世界経済を考える

世界経済は「北米」、「EU 」それに「東アジア」の3極を押さえていれば十分だと思います。
もっと言えばアメリカと中国。
逆に言えばこの2つを外すと、世界経済は見えてこないわけです。
今のところBRIKsのロシア、インド、ブラジル経済や、その他の新興国は無視していても大局を見誤ることはないと思います。
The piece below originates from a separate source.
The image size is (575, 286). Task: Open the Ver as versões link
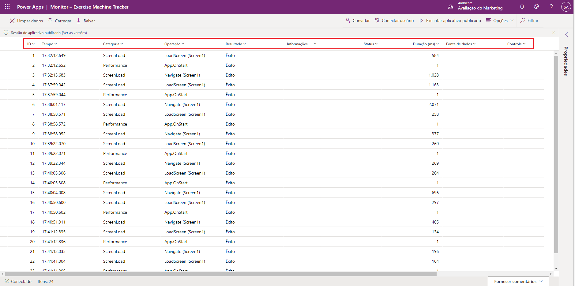(74, 33)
ニューヨークはアメリカじゃないというアメリカ人も多いのですが、確かに金融部門のアメリカと、農業や製造やサービス業の一般産業のアメリカとは「違う国」かもしれません。
以前にたまたまユダヤの贖罪の日に、ニューヨークでセミナーに出ていたことがあり、講師の人が「今日はユダヤ人がみんな休みなので、交通渋滞が全くなかった」と言っていたのをよく覚えています。
「ニューヨークはジューヨーク」とよく言われるのですが、確かにユダヤの論理とアメリカの「皆の衆」の論理とは少し違っているようにも思います。
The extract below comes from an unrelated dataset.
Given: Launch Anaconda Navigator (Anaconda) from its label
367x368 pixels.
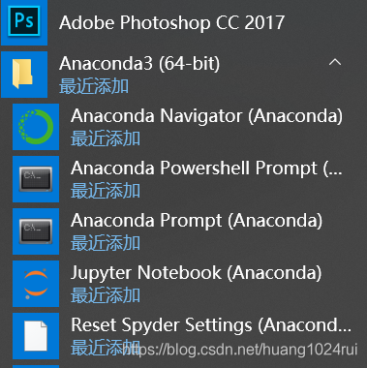Looking at the screenshot, I should [x=206, y=115].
一言でアメリカと言っても、金融国としてのニューヨークと消費国としてのアメリカ国との両面があります。
「ウォールストリート」と「メインストリート」は違うのです。
アメリカの中西部にあるテネシー州の首都ナッシュビルで生活していた日本人から聞いた話ですが「驚くほど人々が親切で善良」なのだそうです。
日本だと田舎は都会よりも劣るという印象がありますが、アメリカでは「偉大な田舎」というのが存在し、いろんな面で都会よりも優れていることが少なくないようです。
「都会よりも田舎が好きだから」といった明確な意思を持って住んでいる人も多いようです。
ニューヨークだけ見ていては、本当のアメリカを見落としてしまう危険性があります。

中国は上海をはじめとする沿岸都市と、内陸部の田舎との差が大きすぎます。
沿岸部の経済力だけ見るとGDPで日本を抜こうかという勢いなのですが、内陸部に目を向けると今なお極端に貧しい暮らしがあるわけです。
従って中国は国際会議などにおいて、都合のいい時は先進国になったり、自分の都合が悪くなると発展途上国になったりして、ちょっとズルイ。
今までの中国は世界への輸出生産国としての存在が大きかったのですが、リーマンショック以降、生産国から消費国へと政策転換した感があります。
今や大消費国としての注目を世界中から浴びています。
中国は2010年末までに57兆円の景気対策を行うと発表し、現在実行中。
それにとどまらず、銀行から企業への融資促進分も含めると、ひょっとすると100兆円規模の財政支出が行われているようなのです。
各企業は資金が余り、それが株や不動産に流れている傾向もあります。
バブルを警戒しなければならないのは、今や中国経済ぐらいではないでしょうか。